Jimmy Barry-Murphy put his head on the block and got rid of troublesome figures. Donal Óg Cusack, John Gardiner, Seán Óg ó hAilpín, Eoin Cadogan and Niall McCarthy were more or less released from the Cork hurling panel. It was criticised from a lot of corners but as I said at the time I thought it was 100% correct and the decision has been fully justified. The goalkeeping situation is very good with Anthony Nash and Darren McCarthy. Cusack was not needed as a player, he has been at the centre of all previous controversies and therefore his omission was correct.
The other players who were relieved of their places on the panel were also prominent in previous disputes and Cork were never going to move on until these players were no longer around. Regardless of their talent, the baggage that accompanied them was too heavy in my opinion and I would also say that their levels of performance in recent seasons had been below par. The younger players needed to grow into leaders and now this is occurring. I don’t think this would have happened if it wasn’t for the winter clear-out. JBM has been proved correct and I must say I am delighted.

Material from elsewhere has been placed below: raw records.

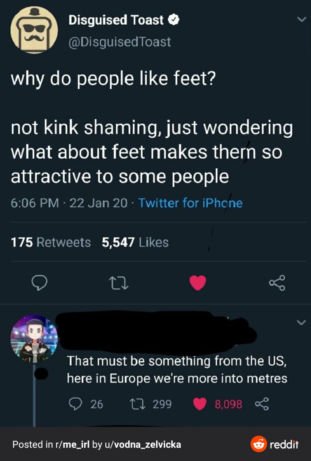This screenshot has height=461, width=311.
Task: View the 175 Retweets list
Action: [x=51, y=242]
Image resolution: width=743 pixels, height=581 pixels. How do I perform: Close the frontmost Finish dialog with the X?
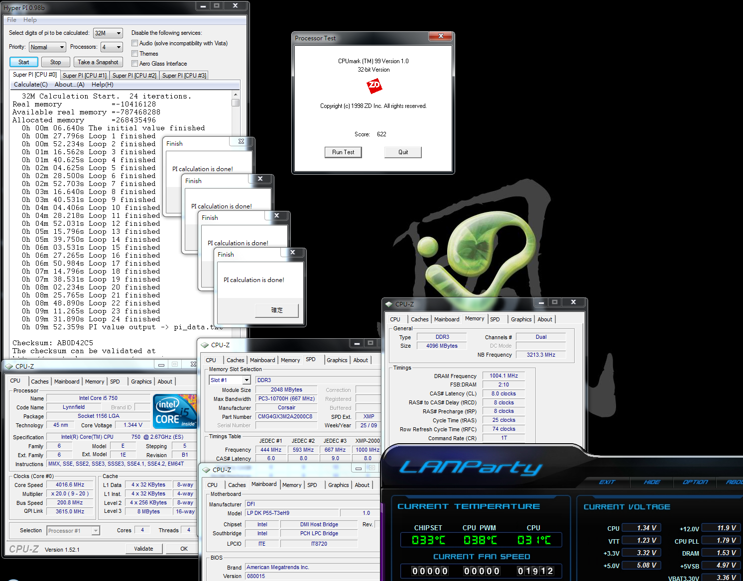[293, 253]
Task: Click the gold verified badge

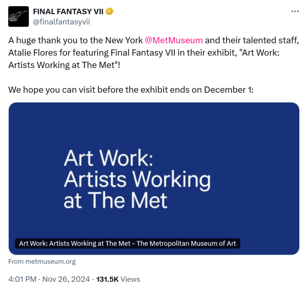Action: pyautogui.click(x=109, y=12)
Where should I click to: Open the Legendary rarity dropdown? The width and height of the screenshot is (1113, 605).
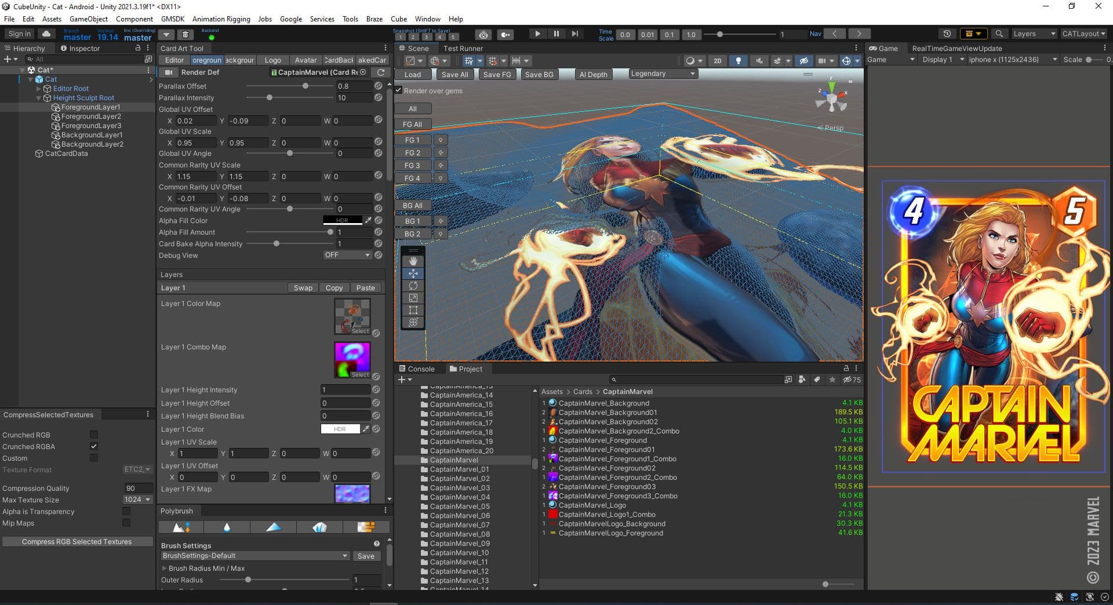click(x=662, y=74)
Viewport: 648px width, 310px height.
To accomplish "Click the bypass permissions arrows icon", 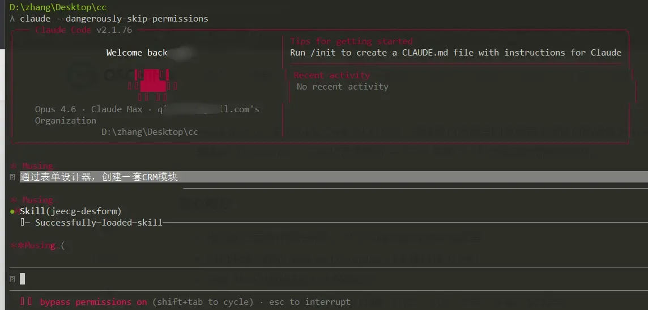I will 27,301.
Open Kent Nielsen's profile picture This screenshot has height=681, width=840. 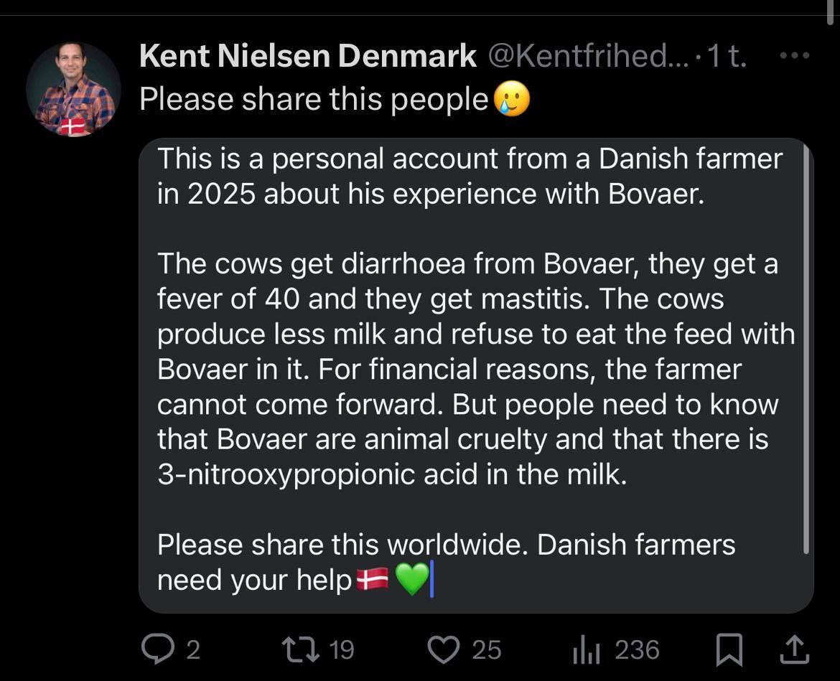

This new group of players seem to have a new lease of life. It looks like their own team. They are all in it together, playing for each other and the management and I don’t think the same thing could be said for Cork teams of recent years. They seem to be as strong as they have been since 2006 when they came very close to winning three All-Ireland’s in a row. Since then there has been little but trouble. 2007 and 2008 were decent seasons but we all know now that things were not good behind the scenes and from 2009 onwards, Cork have been poor. There were strong under-21 teams in 2010 and 2011, 2012 saw a mini revival and now 2013 looks to be the turning point.
In all honesty I am not surprised. There is potential in this Cork side. They have very good goalkeeping options. In defence Conor O’Sullivan, Christopher Joyce and William Egan are finally becoming established high quality players. Daniel Kearney has been a revelation at midfield. Up front Seamus Harnedy has been the find of the championship and the return of Jamie Coughlan from injury has boosted their pace and firepower. Patrick Horgan is becoming more experienced he is now racking up tallies similar to the likes of Joe Deane and Ben O’Connor in years gone by.

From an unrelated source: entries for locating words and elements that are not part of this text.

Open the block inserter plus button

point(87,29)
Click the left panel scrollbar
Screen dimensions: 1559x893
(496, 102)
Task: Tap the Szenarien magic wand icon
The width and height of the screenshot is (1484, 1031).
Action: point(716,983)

Cork haven’t been winning at underage but there are decent players coming through which is more important. It would be great to match underage talent with winning silverware, take Clare for example. Look at another example though in Galway. They win underage titles, but a lot of the players fail to make any impact at senior level. The Cork under-21 teams of 2010 and 2011 were very unlucky not to win silverware but these players have moved onto senior, learned their trade and they now find themselves in a great position for the 2013 season.
I said to judge Cork on their championship performances and so far they have done very well. A great win over Clare was followed by an unfortunate loss to Limerick in the Munster final. They faced Kilkenny in a quarter-final, I predicted a Cork win and they duly delivered. I said prior to the game that Cork would win unless Kilkenny produced something special and Cork were there to capitalise on another tired Kilkenny performance. Whoever beat Kilkenny was going to blow the championship wide open and now all four teams remaining in the championship will fancy their chances of lifting the Liam McCarthy Cup in September.

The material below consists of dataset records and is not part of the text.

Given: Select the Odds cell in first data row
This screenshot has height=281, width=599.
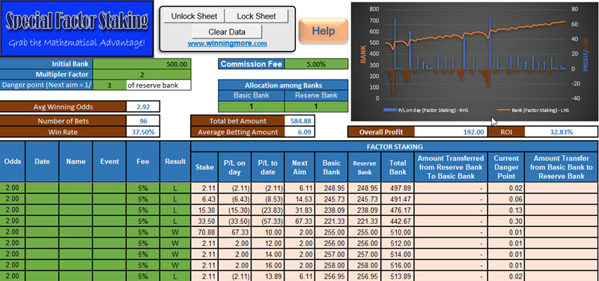Looking at the screenshot, I should 13,188.
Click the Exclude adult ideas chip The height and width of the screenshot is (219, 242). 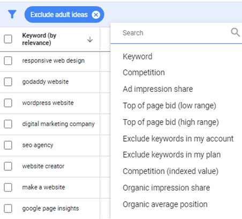coord(59,14)
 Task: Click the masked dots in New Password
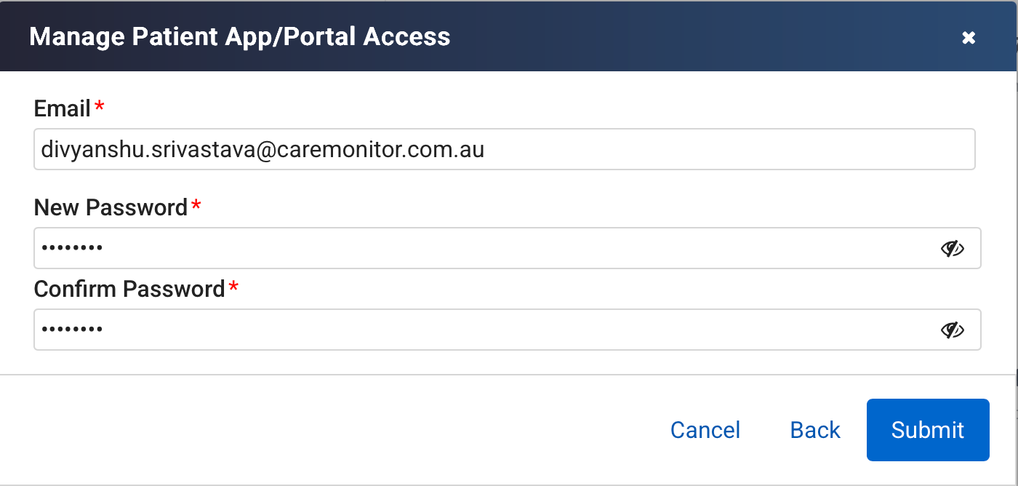click(x=72, y=249)
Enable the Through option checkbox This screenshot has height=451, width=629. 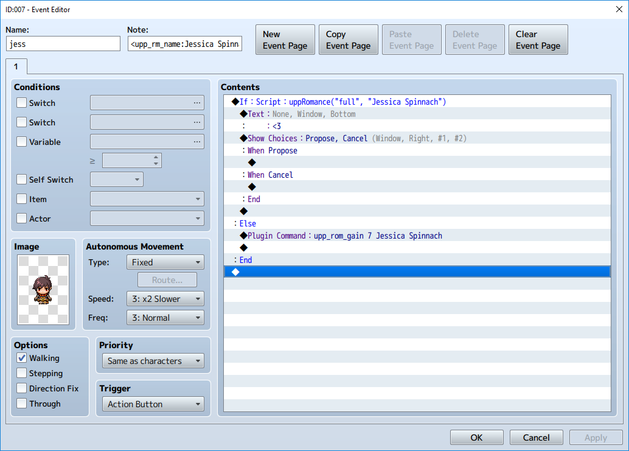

In hindsight Cork are still in the same position as they found themselves in last season, an All-Ireland semi-final, but a look at the bigger picture paints a much brighter picture. They have played much better hurling in this year’s championship. They have beaten much stronger opposition. They have a lot of momentum behind them. They look like a fresher team and most importantly there is a feel good factor back in Cork hurling again. The title is wide open and they have as good a chance as Dublin, Limerick or Clare of winning the All-Ireland. Not just because I am a Cork man but I would love to see Cork win an All-Ireland this year. It would send a great message to the players that were released at the start of the season.